Recently, photo-electrooxidation of fuel using a noble metal-semiconductor junction has been one of the most promising approaches in fuel cell systems. Herein, we report the development of a Pd-supported Bi 2 MoO 6 -Bi 2 O 2 CO 3 -CuO novel ternary heterojunction for ethanol oxidation in alkali in the presence and absence of visible light. Various spectroscopic and microscopic characterization techniques confirm strong coupling between palladium nanoparticles and Bi 2 MoO 6 -Bi 2 O 2 CO 3 -CuO ternary heterojunction supports. The photo-electrocatalytic efficacy of the synthesized catalysts was inspected by cyclic voltammetry (CV), chronoamperometry (CA), and electrochemical impedance spectroscopy (EIS). The CV study reveals that the forward peak current density (in mA mg -1 of Pd) of the synthesized quaternary heterojunction was about 1482.5, which is 2.4, 4, and 4.6 times higher than that of Pd/CuO (608.3), Pd/Bi 2 MoO 6 -Bi 2 O 2 CO 3 (368.3), and similarly synthesized Pd catalyst (321.5) under visible light radiation. The best heterojunction catalyst shows 2.21-fold higher peak current density in visible light compared to that in dark. CA study reveals that after operation for 6000 s, the current density of the quaternary electrode is 1.5 and 3.4 times greater than that of Pd/CuO and Pd/C catalysts, respectively. The greater photocurrent response, lower photoluminescence (PL) emission intensity, and smaller semicircle arc in the Nyquist plot of the quaternary catalyst demonstrate the efficient segregation and higher charge transfer conductance of photogenerated charges to facilitate the photo-electrooxidation process of ethanol.
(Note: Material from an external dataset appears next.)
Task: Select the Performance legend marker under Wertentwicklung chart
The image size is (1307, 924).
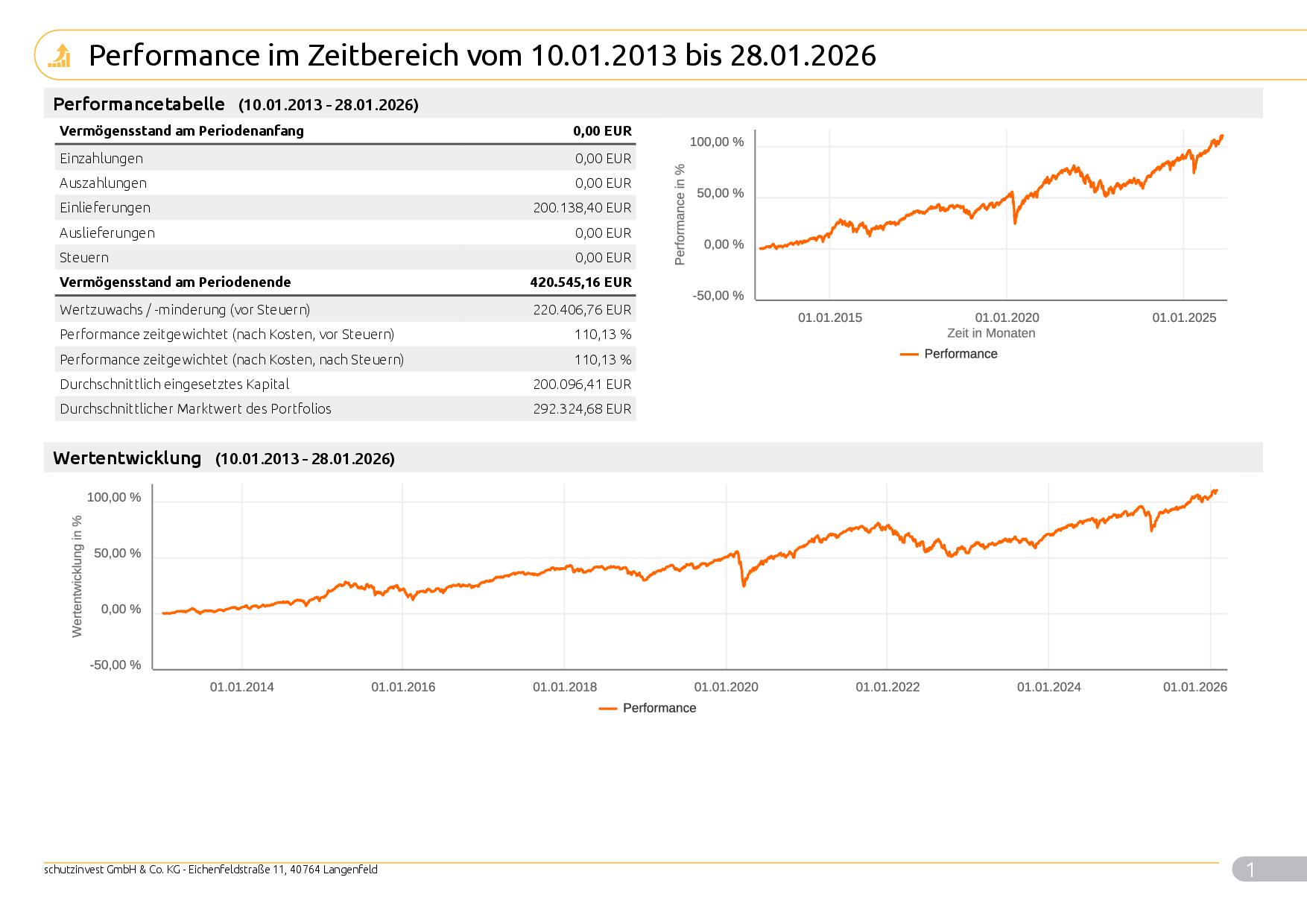Action: (x=609, y=708)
The stability test shows that the quaternary catalyst loses only 9.8 and 7.7% of its maximum current density after 500 cycles of CV operation in the dark and light, respectively, indicating that light energy is more beneficial in establishing high stability. The dramatic enhancement of the photo-electrocatalytic activity of the quaternary electrode is owing to the lower band gap, high ECSA, enhanced charge separation of photogenerated carriers (e - -h + ), and all cocatalytic support of Bi 2 MoO 6 , Bi 2 O 2 CO 3 , and CuO in Pd/ Bi 2 MoO 6 -Bi 2 O 2 CO 3 -CuO under visible light radiation. The morphology and structure of the used quaternary catalyst are tested using FESEM and PXRD. Finally, ex situ FTIR spectroscopy and HPLC techniques help understand the ethanol electrooxidation reaction mechanism.